The brilliant part of this is that it would be almost impossible for a "man overboard" to drown -- hypothermia could be an issue, over time; despite being as temperate as a tropical Earth sea just to remain liquid, the gallium will conduct body heat away far faster than even sea water, but a person would float far higher than is the case even in hypersaline water like the Dead Sea (though not anything like as high as in old pictures of huge mercury pools). Standard overboard survival drill would be to lie still, on your back, with arms and legs spread for stability, and wait for rescue. Swimming would be more like crawling in very soupy mud than what we're used to.

• I am not sure falling overboard on a metal sea would be the same as doing it in water, though – L.Dutch - Reinstate Monica Jul 8 '20 at 13:25
• @L.Dutch-ReinstateMonica Absolutely not the same, no. At 5+ times the density, even from deck height you'd hit harder than in water (though from 50 meters there'd be little difference). And after rescue, you'd have to melt the gallium out of your clothes, shoes, and hair/beard (those parts are typically cooler than body temp, so will tend to "ice" up). Sail vessels, though, tend not to be as tall as even moderately sized powered ships, so the fall likely wouldn't injure, any more than falling off a tanker's deck into the sea (5m or so) will cause an impact injury. – Zeiss Ikon Jul 8 '20 at 15:54

Any flat boat type will do. Propelling it might prove tricky, but people solved that satisfactorily thousands of years ago by using sails. You might also use propellers like a hovercraft does, but I wouldn't bother with actually hovering the craft. That would just be a waste of energy.

If you worry about drag, that's not a problem once your craft gets fast enough. It'll just rise out of the gallium and glide across its surface. Just like speed boats do on water. But at much lower speeds. I'd wager that even rowing boats would be built to rise out of the gallium. You will also get much less waves than you would get with water, so gliding is even more fun.

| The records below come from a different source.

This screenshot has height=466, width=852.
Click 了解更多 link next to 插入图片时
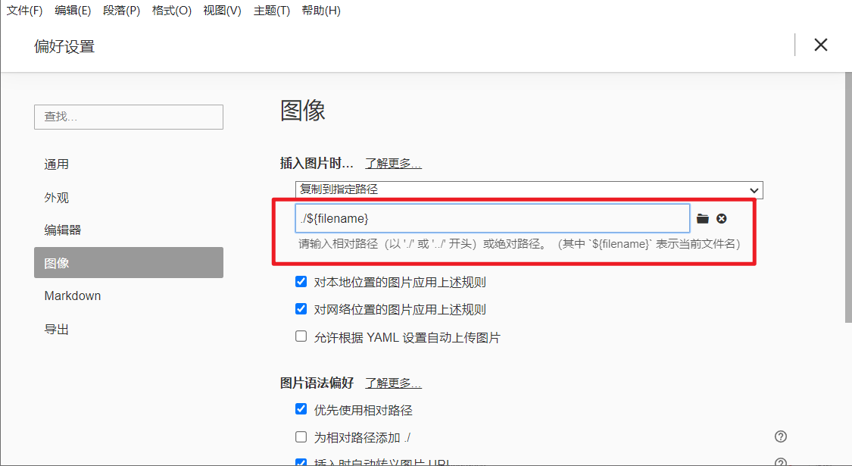(x=393, y=164)
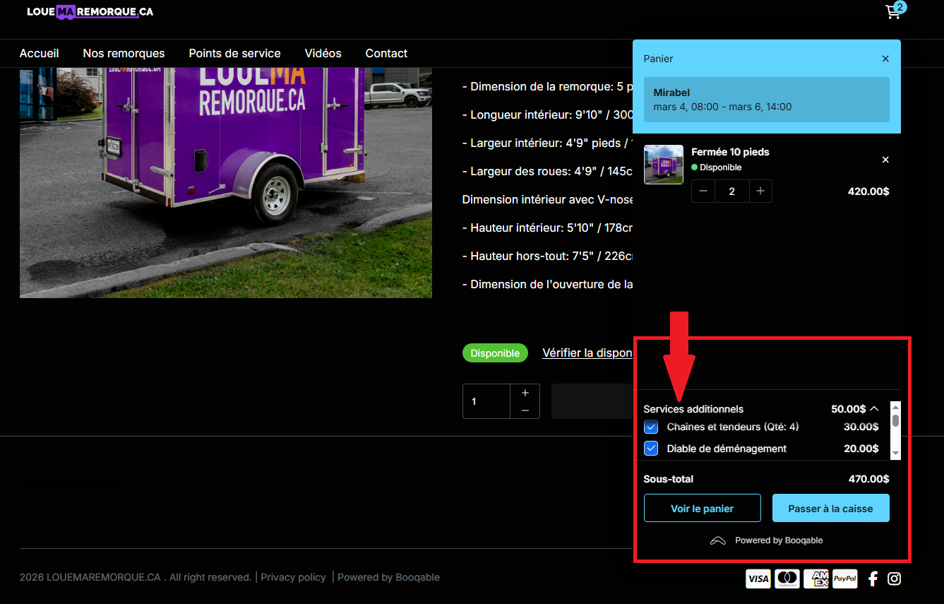
Task: Uncheck Diable de déménagement option
Action: [x=651, y=448]
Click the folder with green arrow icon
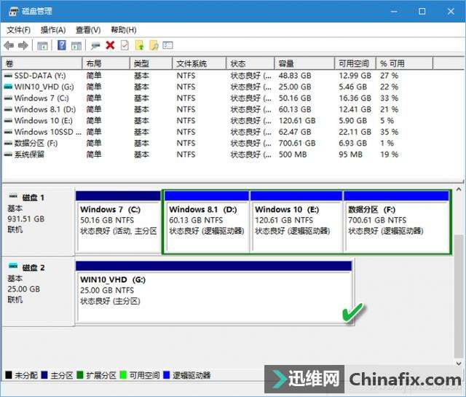This screenshot has height=397, width=466. (x=140, y=45)
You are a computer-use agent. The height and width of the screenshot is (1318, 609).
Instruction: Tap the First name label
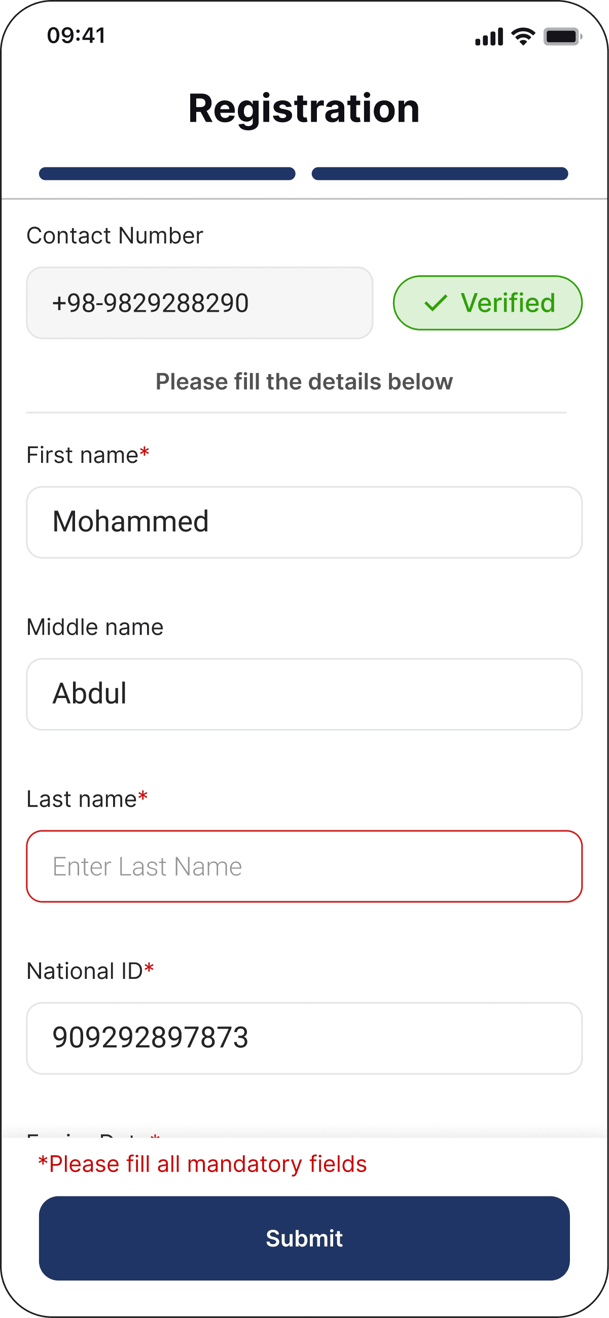88,455
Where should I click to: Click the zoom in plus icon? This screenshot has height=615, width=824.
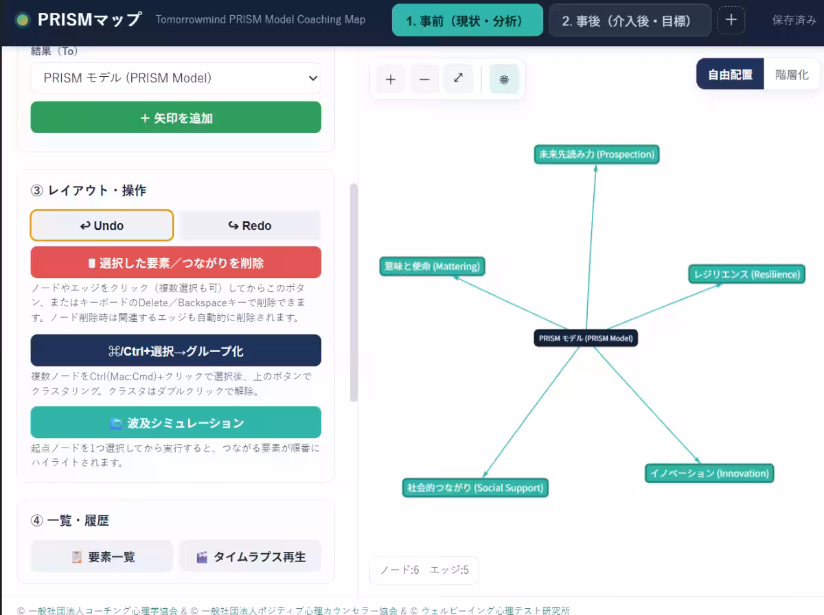coord(391,79)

What you absolutely must worry about is the fact that that gallium attacks other metals. You must build your ship in such a way that no gallium can ever get into contact with vulnerable metal. Even in the case of accidents. It would just be too sad if your boat scratches a stone, and subsequently falls apart while it's on the high seas! As such, a coating is not enough. I would strongly advocate for building the entire supporting structure of the boat out of inert materials. If you need to resort to wood, so be it. But a 100% plastic boat would be more likely, imho.

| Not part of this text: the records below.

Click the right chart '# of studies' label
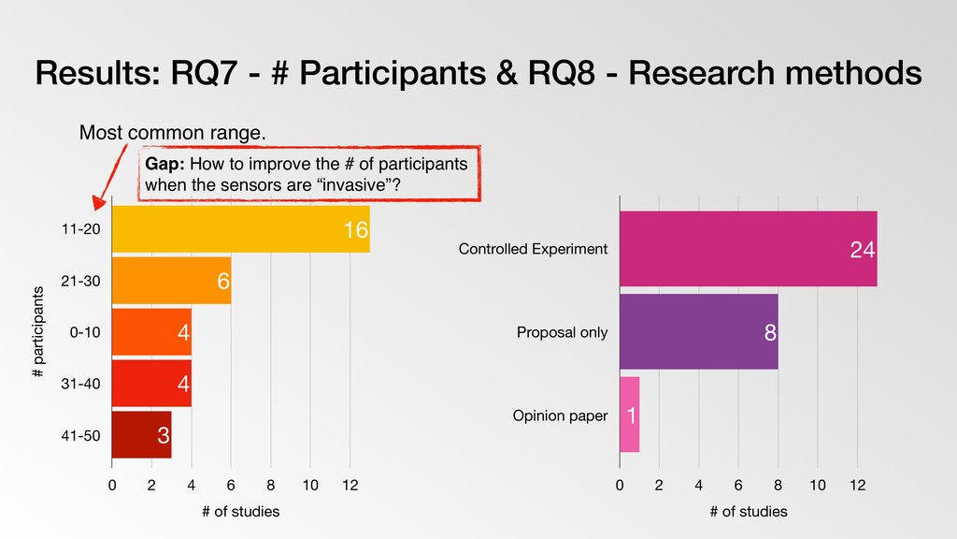The width and height of the screenshot is (957, 539). tap(749, 512)
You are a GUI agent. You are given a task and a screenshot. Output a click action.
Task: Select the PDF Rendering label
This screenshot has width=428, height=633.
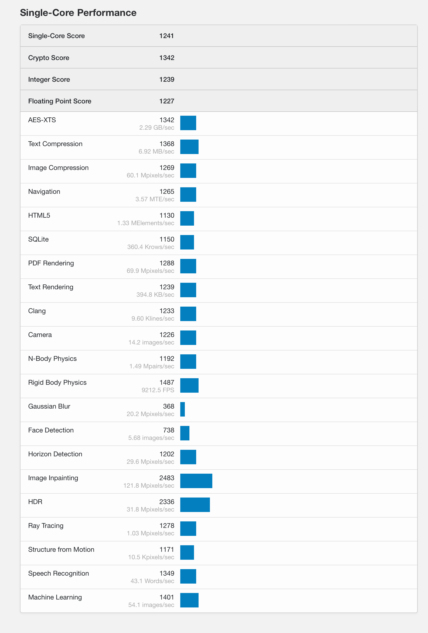pyautogui.click(x=51, y=263)

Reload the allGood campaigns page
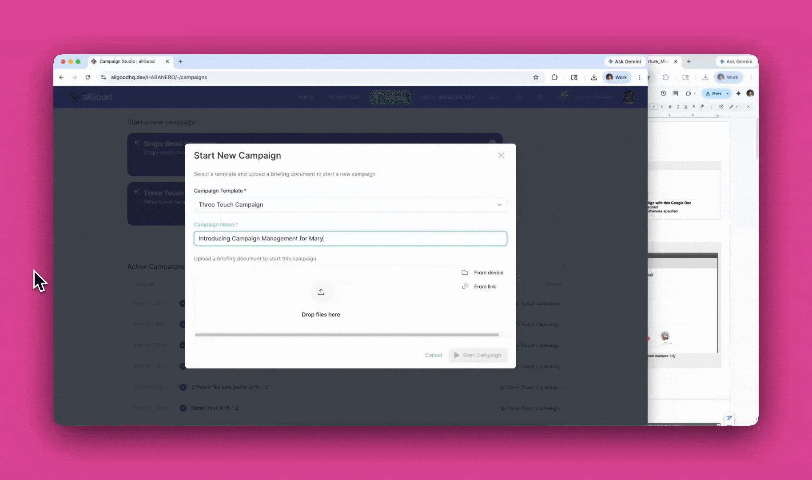[88, 77]
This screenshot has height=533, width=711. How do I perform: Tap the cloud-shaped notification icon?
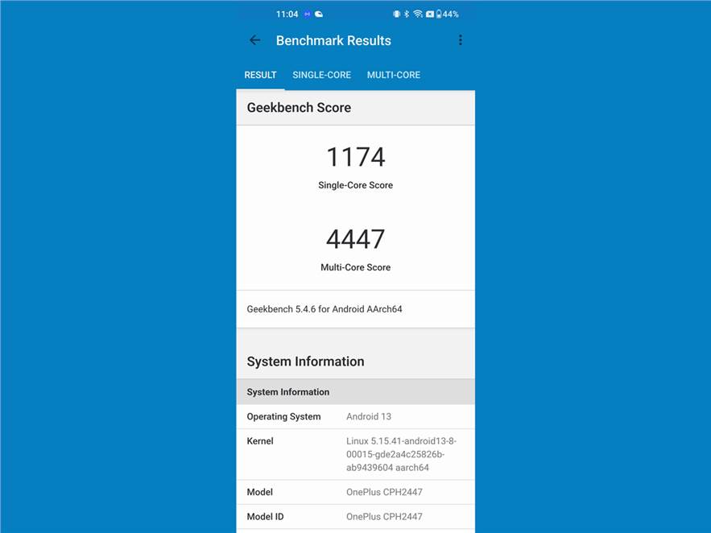[319, 14]
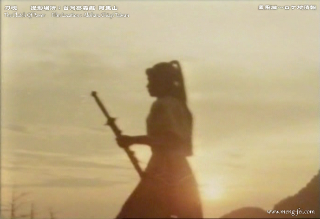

As posted on an answer above, liquid gallium would sink under solid gallium, forming a crust. Potentially, a tank type vehicle with rubber/polymer treads would spread its mass so much that when it traverses over solid gallium, even a thin layer, it does not crack it. Even if the gallium is liquid, it could maybe still be traversed using tracks (exploiting the high surface tension) and a retractable "skid" (to lower ground pressure even more).

I drew a design of what this vehicle might look like:

The vehicle is so large because it is self contained: it contains all the life support and equipment that the scientists may need to operate for a long time independently. Due to the sheer size of the seas (and their extreme viscosity), something that skims over them at a fast speed can only sustain short journeys, as it requires quite massive amounts of energy to propel such a vehicle at this speed over liquid gallium (and this kind of vehicle may also need to stop at night). If scientists need to get to somewhere far away, they might as well make a slow "crawler" base and slowly travel to where they need to go, as this would expend much less energy.

Maglev ships

Magnetic levitation is possible over any well electrically conductive material. It's just a technical problem to precisely manage the AC magnetic fields required, but the technology exists already. It's no issue for interstellar civilization, even if complicated by sea waves.